Task objective> Scan the records for the string "agent", then copy each line that has it.

Information supplied>
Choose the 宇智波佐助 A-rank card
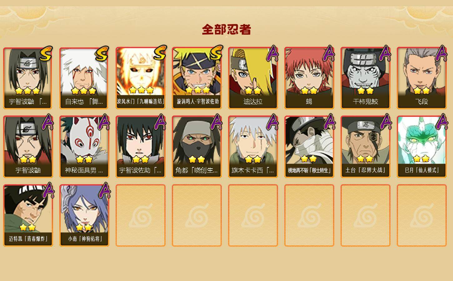point(141,147)
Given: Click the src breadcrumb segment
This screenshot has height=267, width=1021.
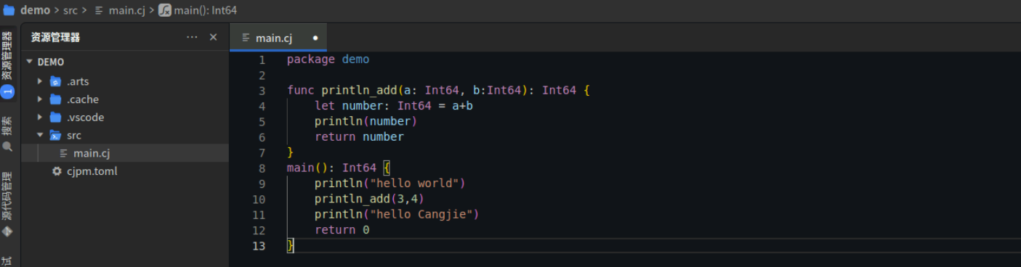Looking at the screenshot, I should click(x=70, y=10).
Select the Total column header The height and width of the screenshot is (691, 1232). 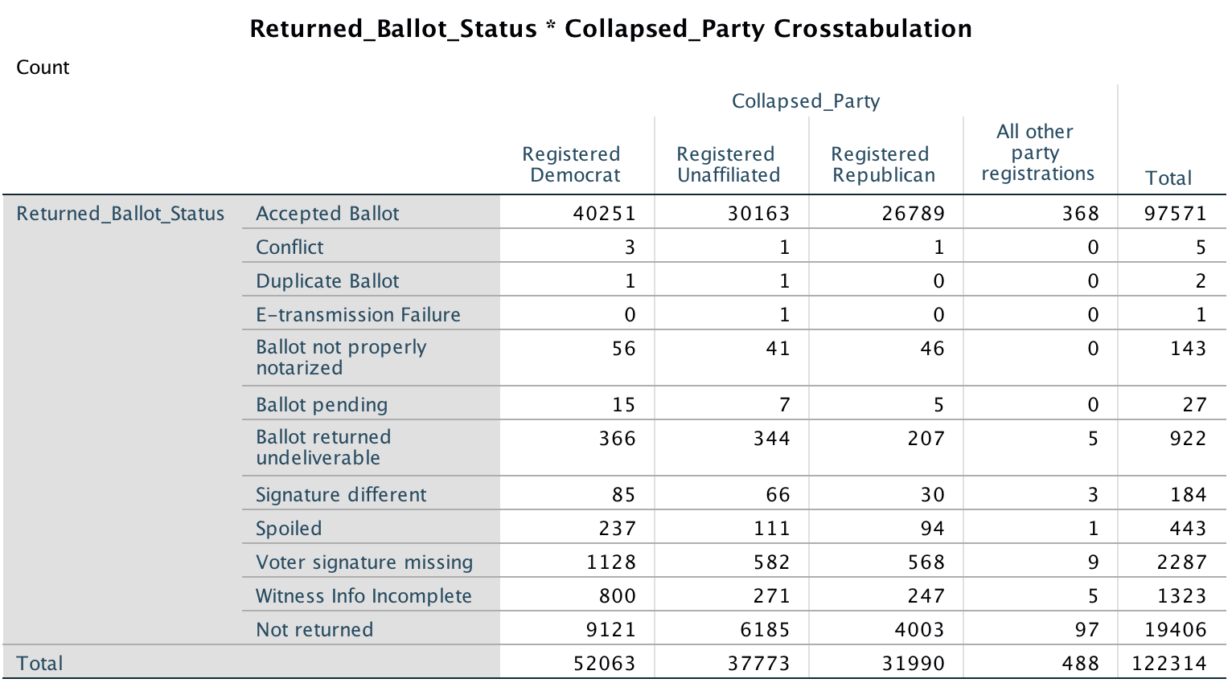[1168, 178]
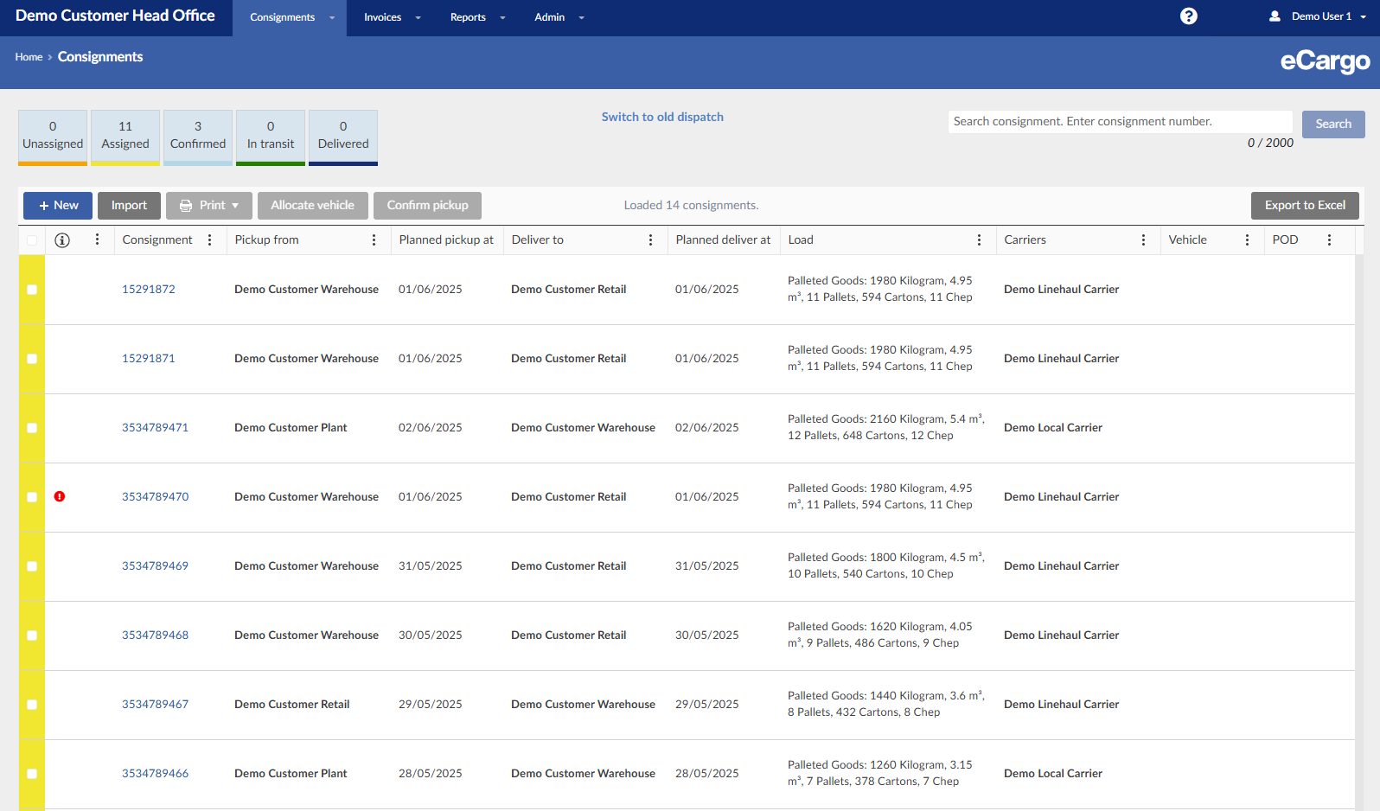Select checkbox for consignment 15291872
The height and width of the screenshot is (811, 1380).
[x=32, y=290]
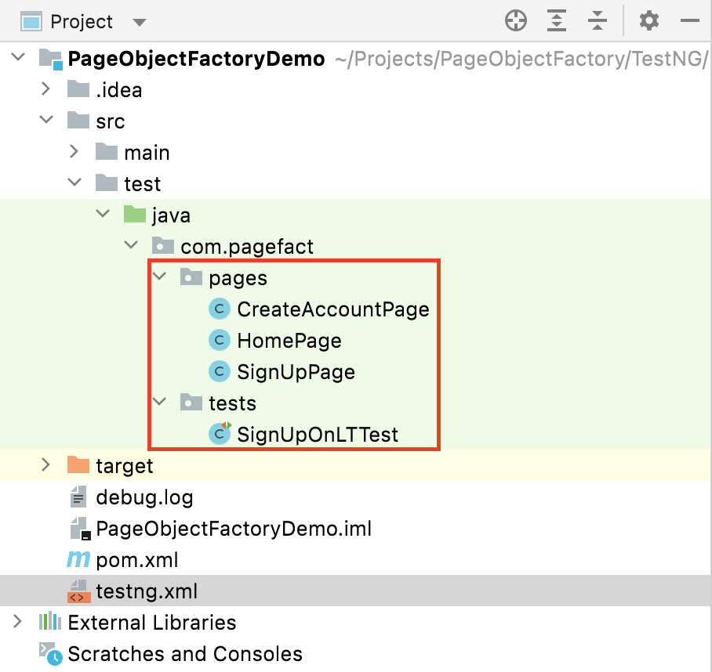Select the HomePage class
The height and width of the screenshot is (672, 712).
[289, 341]
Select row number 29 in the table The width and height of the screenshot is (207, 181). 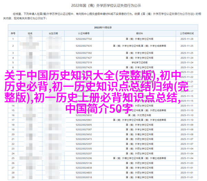[x=13, y=176]
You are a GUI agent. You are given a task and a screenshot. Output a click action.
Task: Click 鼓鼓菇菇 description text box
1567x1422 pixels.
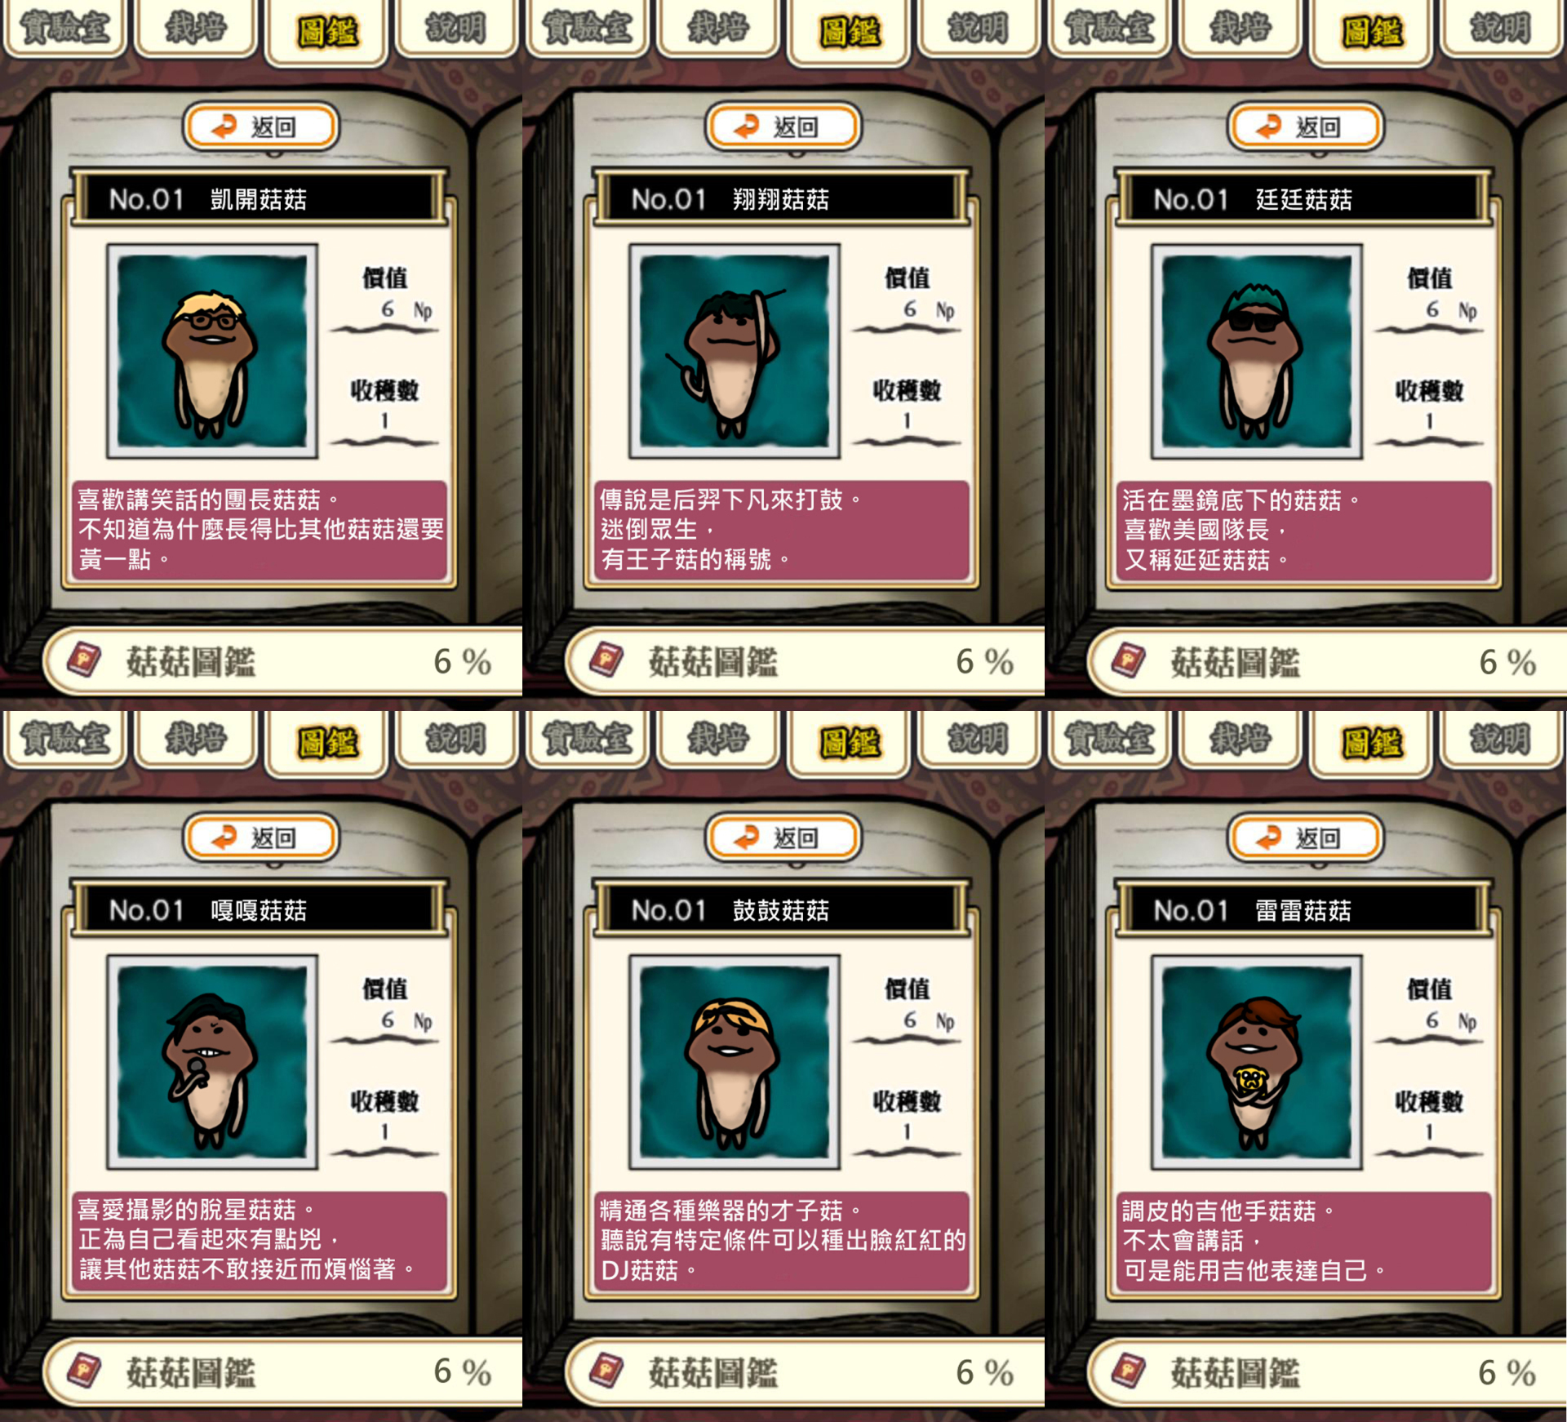[x=782, y=1241]
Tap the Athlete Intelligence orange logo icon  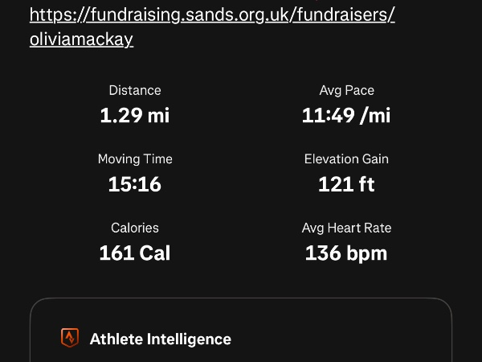click(70, 338)
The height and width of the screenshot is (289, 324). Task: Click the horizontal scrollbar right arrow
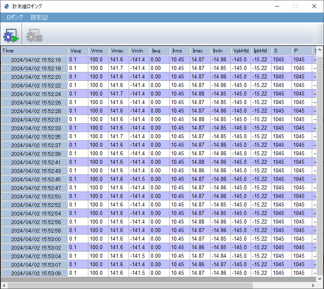click(313, 285)
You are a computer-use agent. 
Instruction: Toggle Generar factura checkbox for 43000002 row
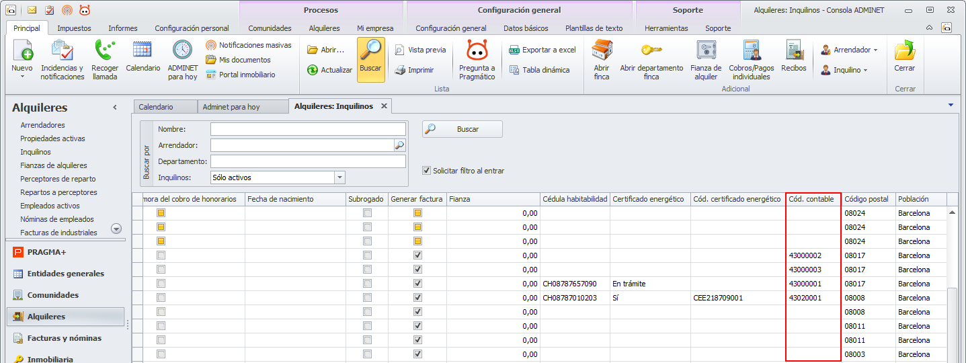tap(417, 255)
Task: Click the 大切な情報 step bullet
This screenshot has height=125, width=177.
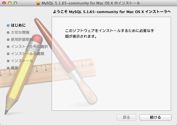Action: (8, 32)
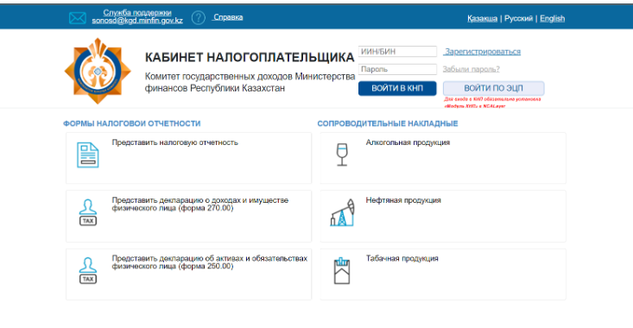Screen dimensions: 633x328
Task: Focus the ИИН/БИН input field
Action: point(397,52)
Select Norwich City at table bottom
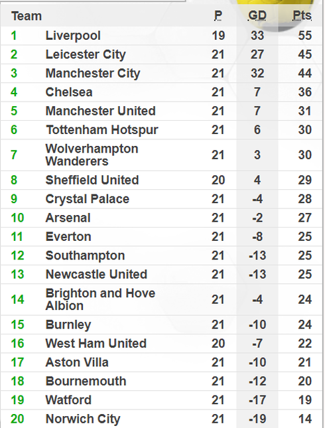This screenshot has height=428, width=325. 83,419

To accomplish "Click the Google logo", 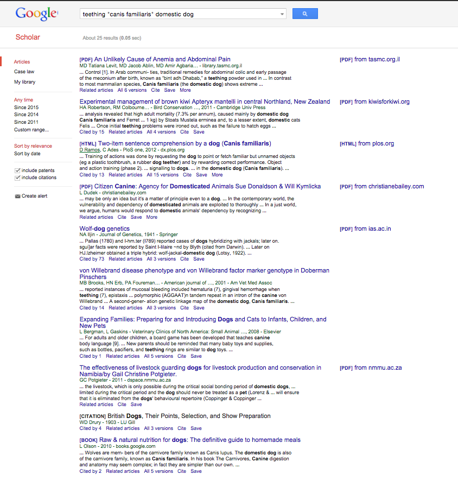I will click(x=36, y=14).
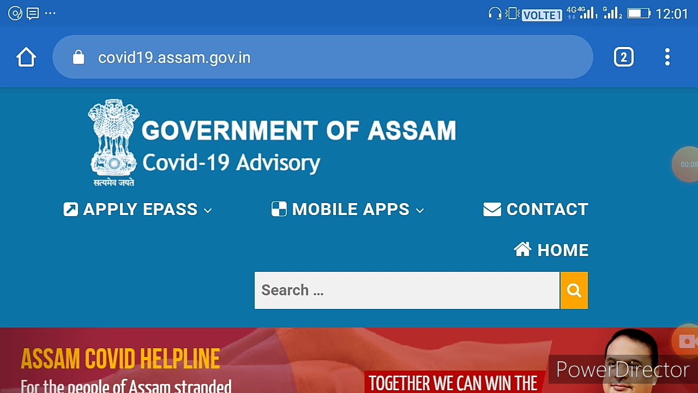Screen dimensions: 698x393
Task: Tap the Government of Assam emblem logo
Action: (x=113, y=143)
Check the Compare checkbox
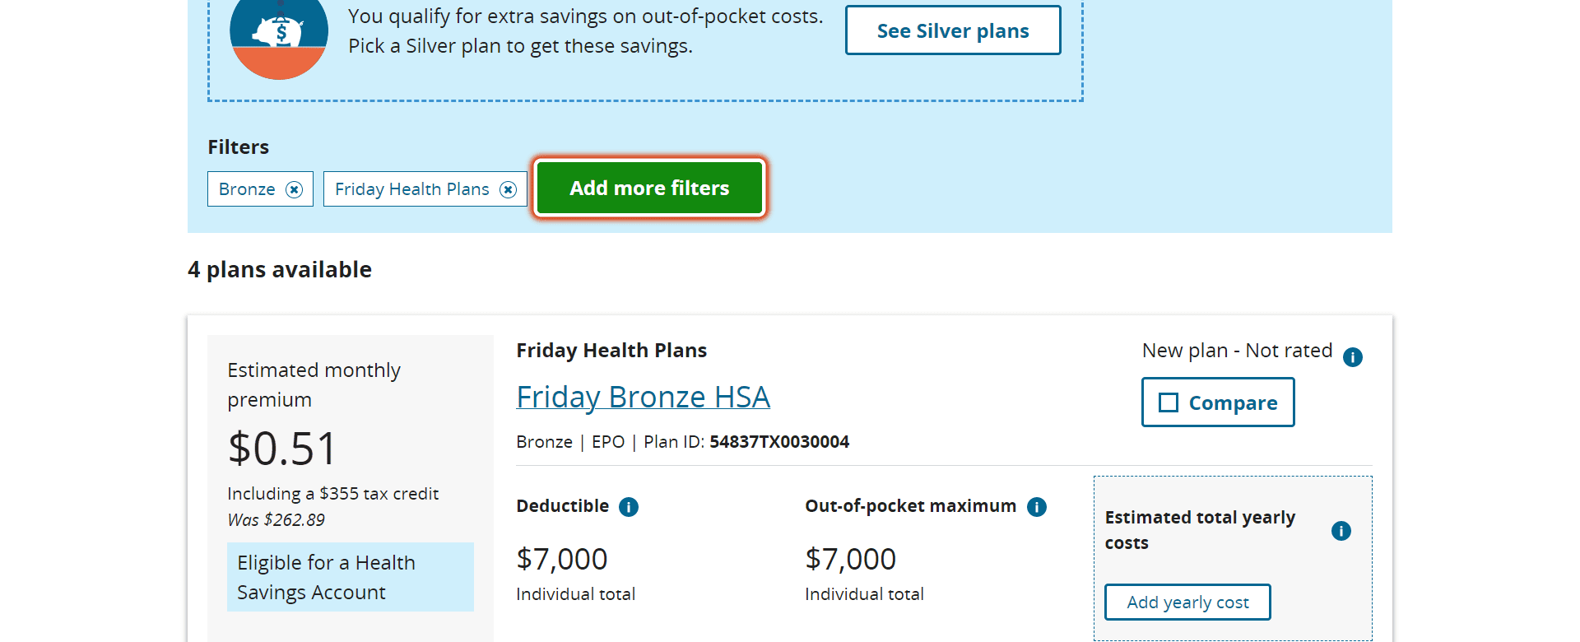Viewport: 1580px width, 642px height. (1169, 402)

Output of the exercise>
You are a GUI agent. You are given a task and a screenshot. Output a click action.
You are a computer-use agent. 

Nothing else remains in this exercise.